Judge Chatham overruled the objection and proceeded by reading the jury a lengthy list of instructions. Guilt, he said, meant “guilty beyond a reasonable doubt, not all doubt.”

Champion’s closing statement emphasized the timeline established through phone and video data; defense attorneys argued that failures in the investigation failed to find the true suspect — “Eric.”

Champion told jurors that he expected the defense to present a “didn’t do” defense, accusing investigators of inadequate follow up on leads and suspects.

“When you are faced with overwhelming evidence you use the ‘didn’t do’ defense,” he said.

“You can’t put a lot of stock in her ability to communicate,” the district attorney continued, citing Dr. Hickerson’s testimony that burn injuries to Chamber’s mouth and tongue may have impacted her ability to pronounced the letter T.

“Maybe she wasn’t trying to say Eric, but Tellis,” he said — “ewih.”

Palmer pointed out that two first responders reported a suspicious person at the scene that they told twice to leave.
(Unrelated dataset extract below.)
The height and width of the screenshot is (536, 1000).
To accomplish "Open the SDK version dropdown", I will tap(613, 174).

He left, reluctantly after the second time, looking back into the trees in the direction Chambers had walked from. Yet, even though authorities thought him suspicious enough to write down his vehicle tag number, the prosecution never mentioned having eliminated him as a suspect.
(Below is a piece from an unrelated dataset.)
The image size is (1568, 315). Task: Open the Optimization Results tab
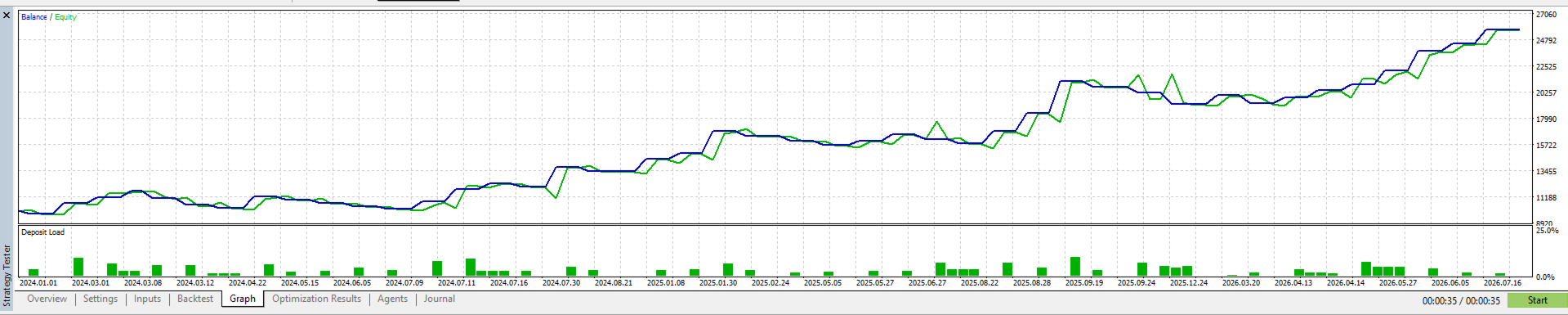coord(316,299)
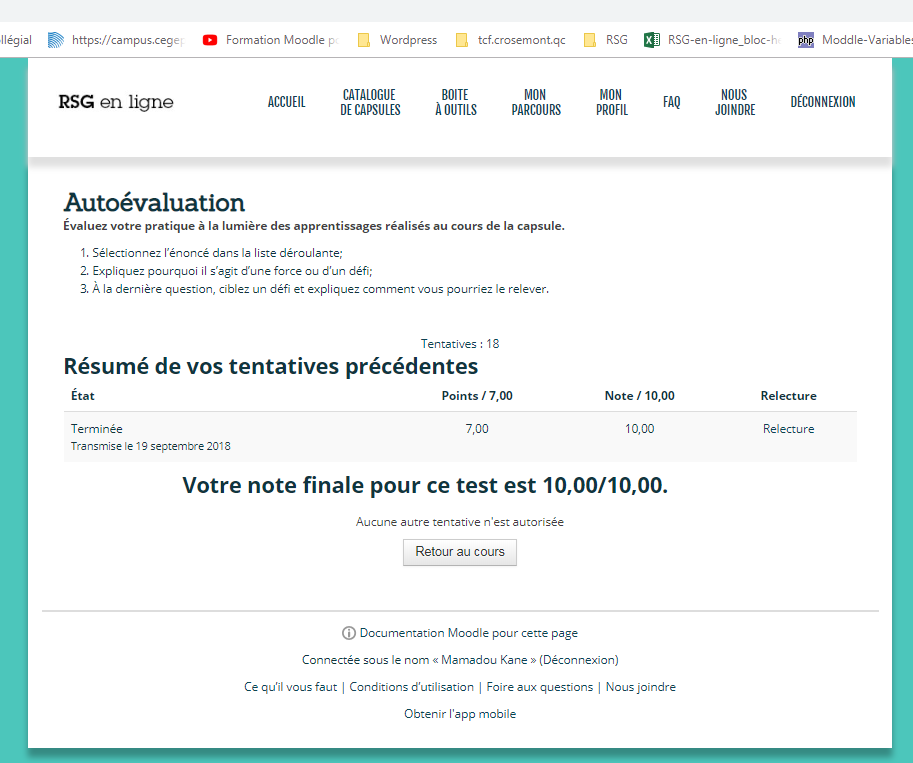Click the Moddle-Variables php bookmark icon
This screenshot has height=763, width=913.
point(805,40)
“That tag information probably belonged to Eric,” she said.

Both Peterson and Palmer questioned the prosecution’s time line and the keys recovered from near the scene that the prosecution presented in evidence as having belonged to Chambers.

In the final part of his closing argument, Champion told jurors that Tellis and Chambers were together in her car near Tellis’ house.

“Something happened inside the car where he rendered her unconscious. He had to get her away from the house,” Champion said. Tellis then, according to Champion, drove her car to the crime scene, returned to get a gas can he had stored in a shed next to his house, went back and set the car on fire.

Jurors began deliberating about 4 p.m. Sunday and continued until about 8:30 p.m. when Judge Chatham sent them back to their motel to renew deliberations Monday morning.


Monday, Day 8

The jury resumed deliberations at 9 a.m. and by early afternoon indicated that they had reached a verdict. Chatham sent jurors back to the jury room after confusion over instruction and again the second time when Champion asked for a poll of jurors and found seven had voted guilty despite the foreman declaring a “not guilty” verdict. 

Jurors were then given additional instructions clearly stating that a guilty or not guilty verdict would require all jurors agreeing and if they could not agree, they must report on paper that they were deadlocked.

A seven “guilty,” five “not guilty” vote was reached and Chatham released the jury and declared a mistrial.

Champion said shortly after that Tellis would again be brought to trial for the crime but would not speculate on a date.